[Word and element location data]
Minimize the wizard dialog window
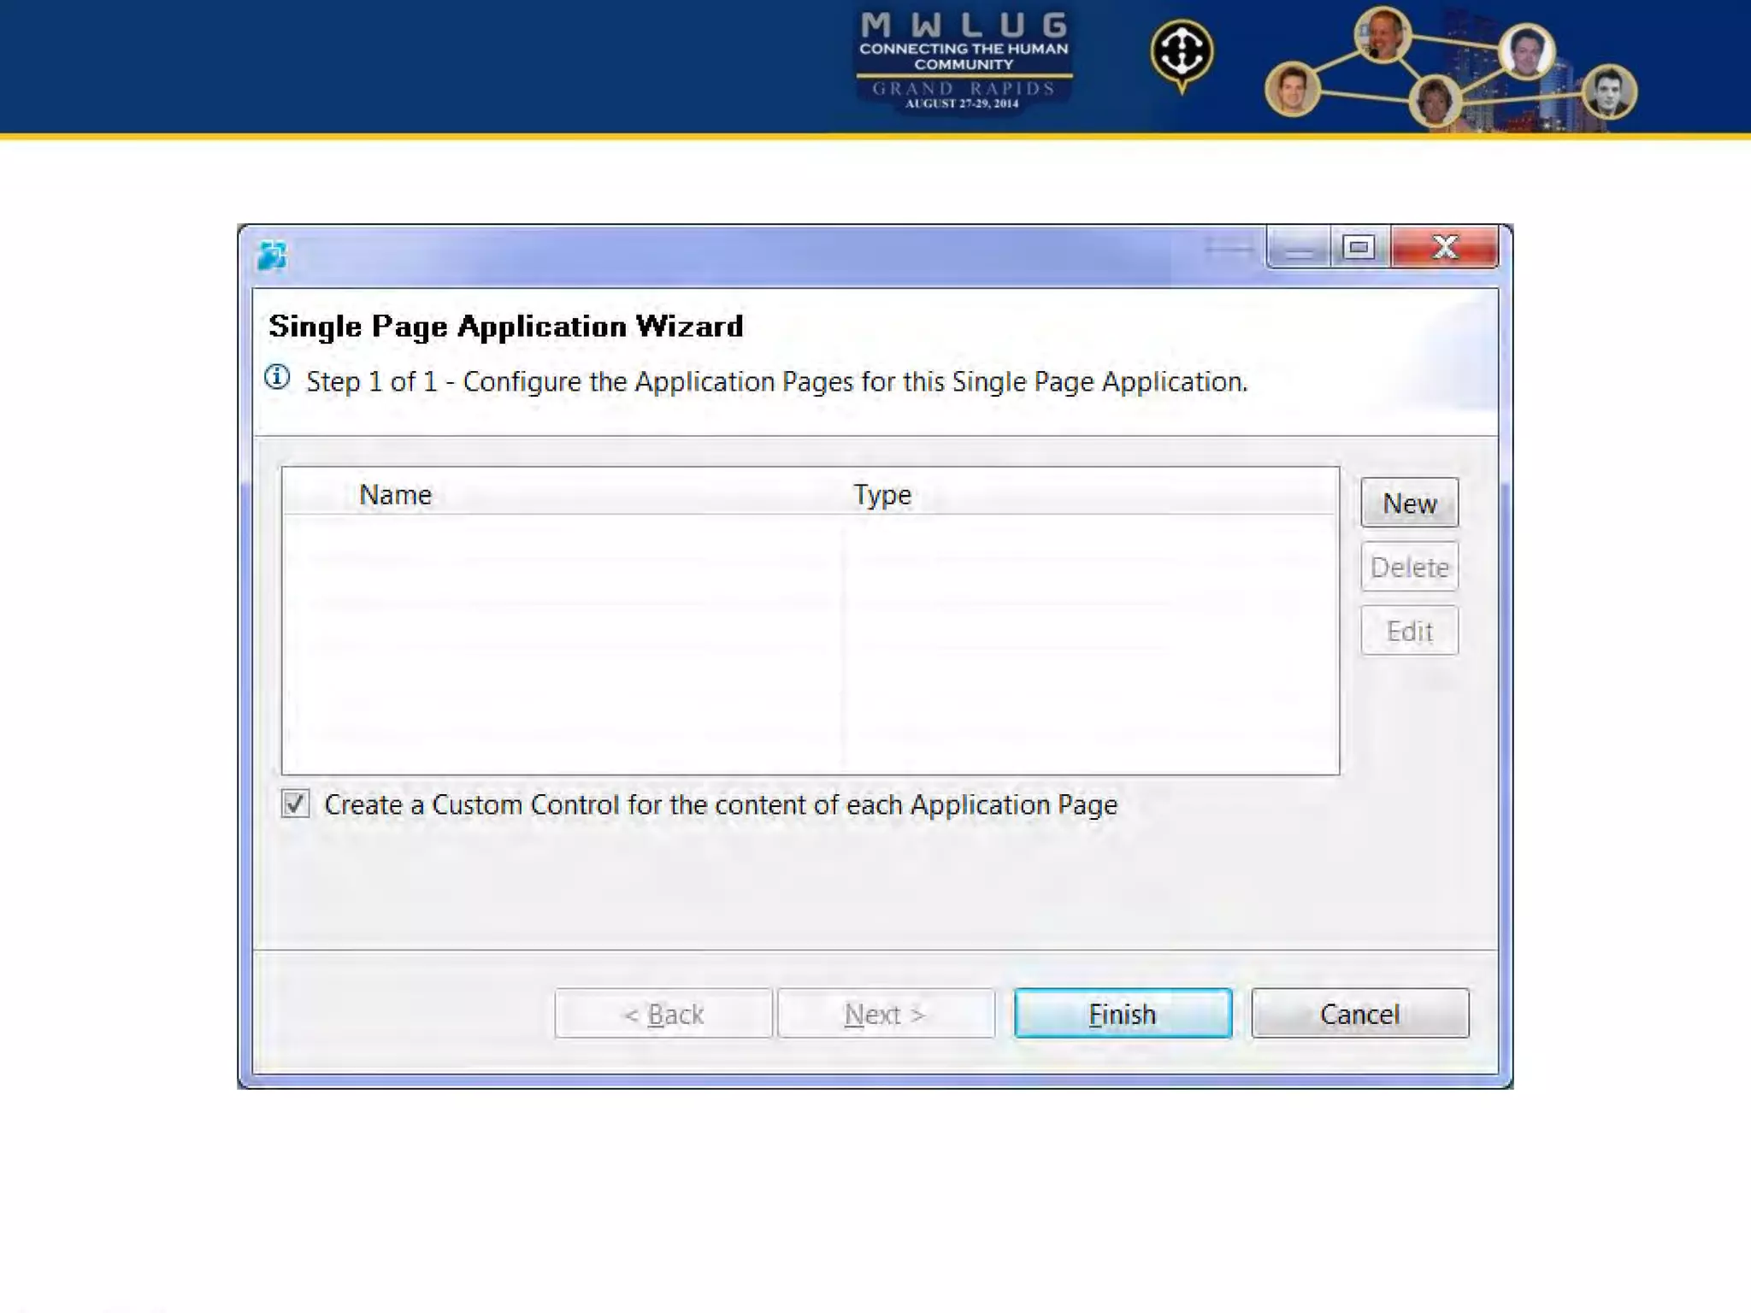 tap(1298, 248)
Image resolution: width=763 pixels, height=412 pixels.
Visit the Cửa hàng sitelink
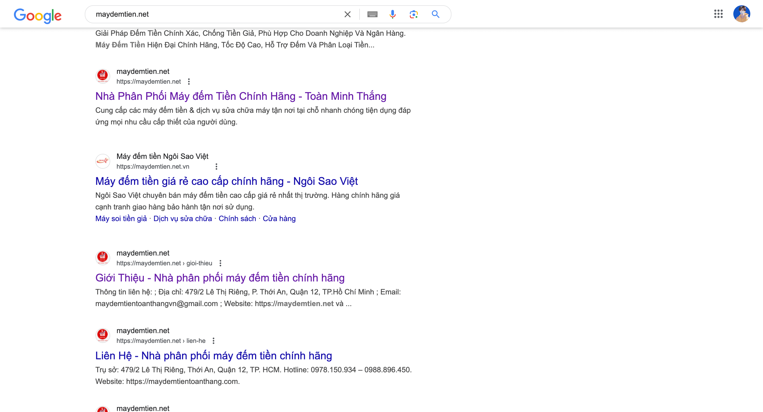(x=279, y=218)
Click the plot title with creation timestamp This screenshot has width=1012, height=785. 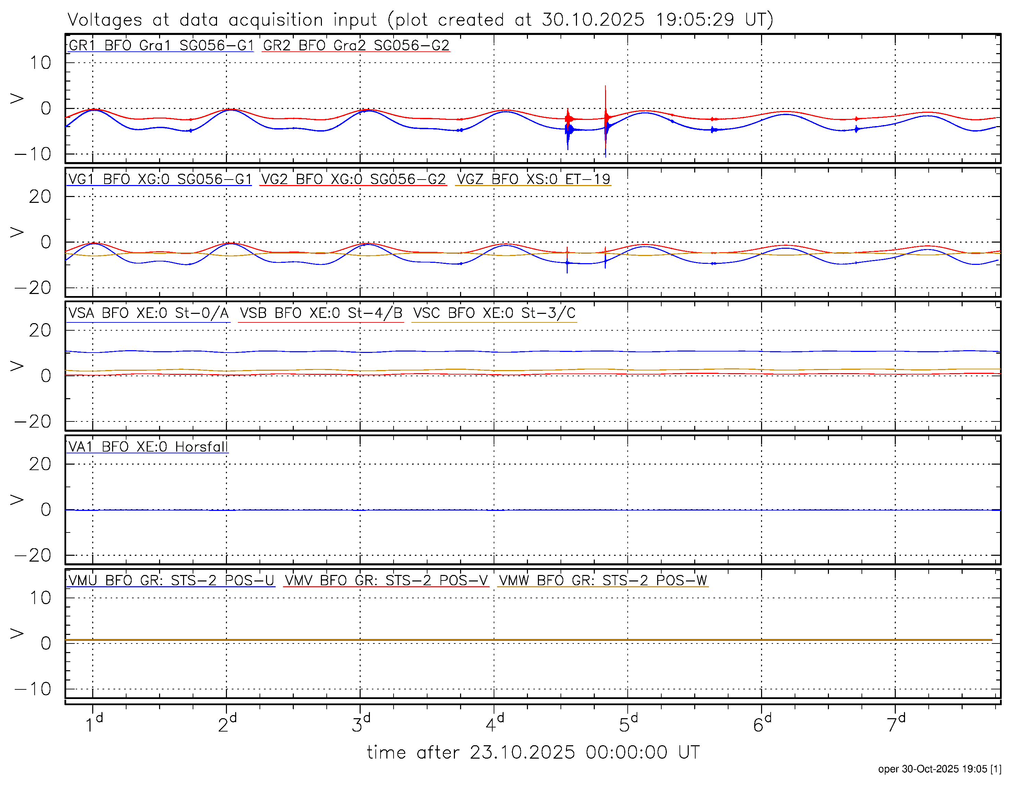[x=420, y=19]
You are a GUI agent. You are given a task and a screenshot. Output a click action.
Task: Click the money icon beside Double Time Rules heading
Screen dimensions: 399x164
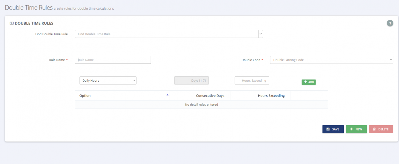[x=12, y=23]
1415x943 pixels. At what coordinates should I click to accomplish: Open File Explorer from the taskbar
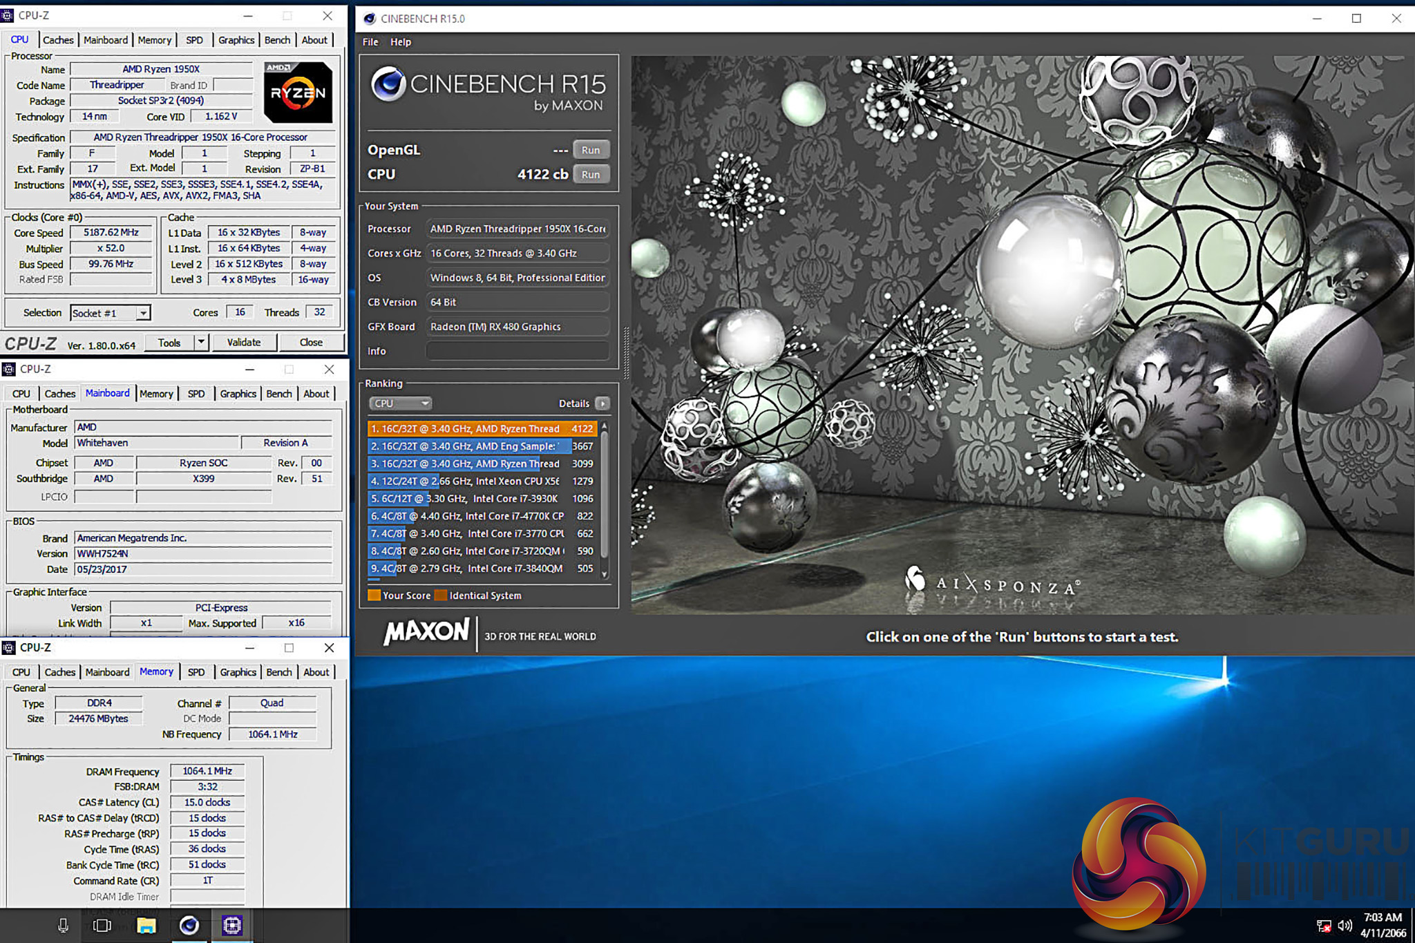[x=146, y=925]
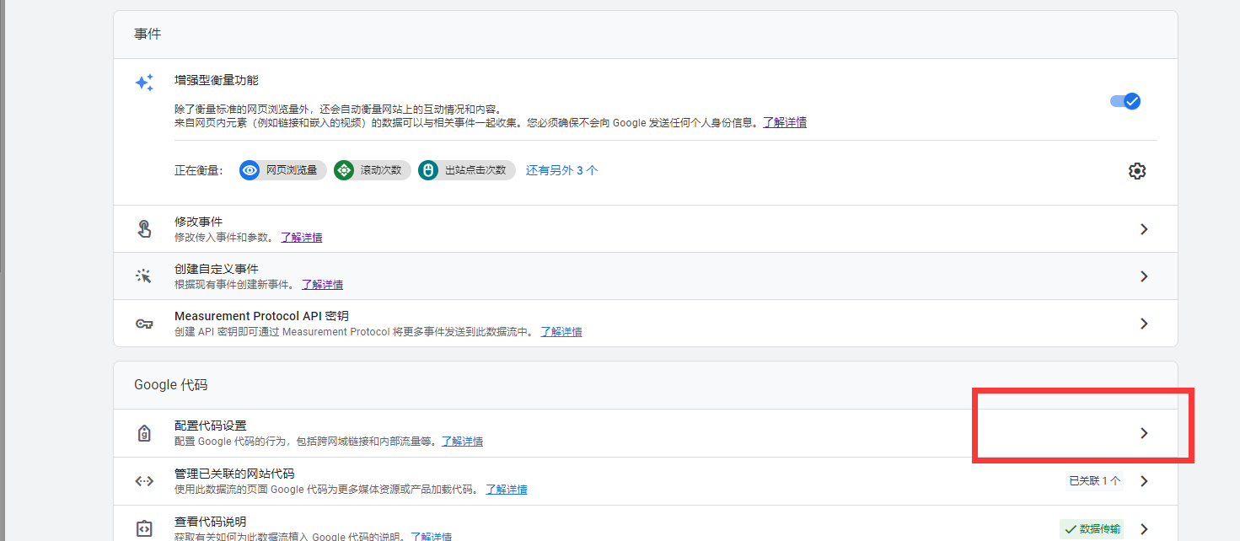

TASK DESCRIPTION. Give as a numbered list the lines starting with the line that contains "You are a GUI" and going on through the line that contains "[x=12, y=23]", skipping any blank lines. Leave the pictures out of your answer.

REPLY.
1. You are a GUI agent. You are given a task and a screenshot. Output a click action.
2. Task: Click the money icon beside Double Time Rules heading
3. Screen dimensions: 399x164
4. [x=12, y=23]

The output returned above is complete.